My last blog was on how we developed Kenya’s disdro network, how the sensors work and how we transmit its data. The network with the new generation of the disdro sensors has now been running continuously for 6 months. We are now shifting focus on keeping the network active and, more importantly, share and display the data.
We have been developing TWIGA’s information platform for sometimes now and recently we linked the disdro data to the TWIGA platform; we now have our disdros sending data to our gateways which then uploads it to the TWIGA platform. A team of data scientists at Strathmore University developed a web portal and a mobile app that shows the data. At the moment we are using the platforms for network maintenance. However since we also want to make data available to a wide range of users, a team is working on improving the features on weather predictions, wetness information among others.

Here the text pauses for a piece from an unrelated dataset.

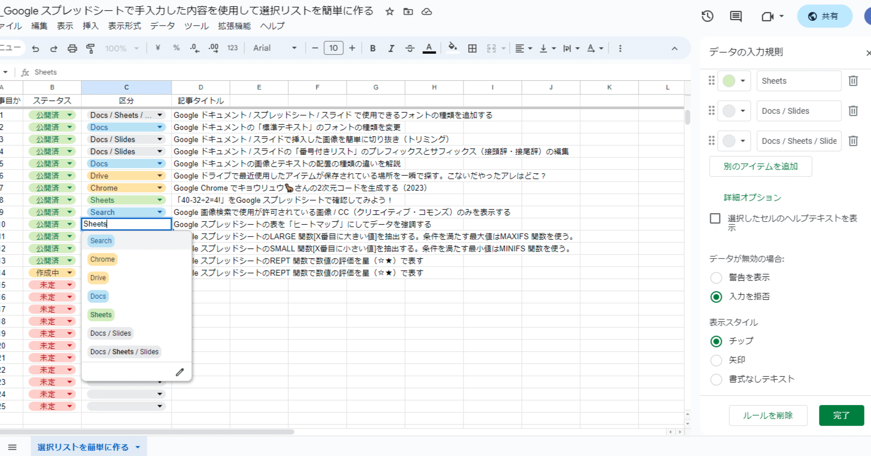Delete the Sheets rule item
The width and height of the screenshot is (871, 456).
(x=853, y=80)
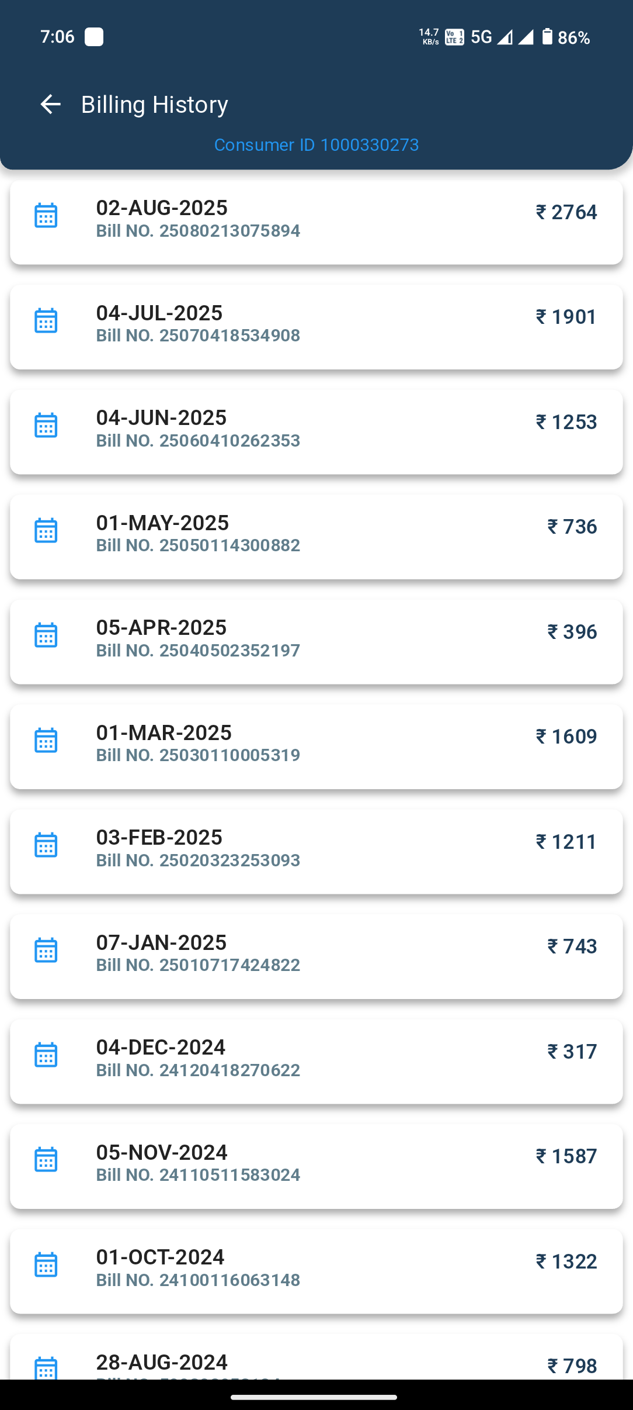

Running the disdro network has not been without challenges. For an example birds would poop on the disdro’s solar panel – see picture below. As a result, the charging rate lowers, then the batteries drain. Having such issues in the field helps us to innovate more until we have a “perfect” sensor. The OPenS lab at the Kumasi Business Incubator (KBI) of the Kwame Nkrumah University of Science and Technology (KNUST), a project partner supported by the Delft University of Technology (TU Delft) and Oregon State University (OSU) will be producing 3D-printed bird spikes that will help resolve this challenge.
Keeping disdro network running requires a standby maintenance team to respond to issues that can come up. In both Ghana and Kenya, we have teams that runs the network to keep it active and the data flowing. We check it several times over the week and where there is a problem the team resolves it promptly.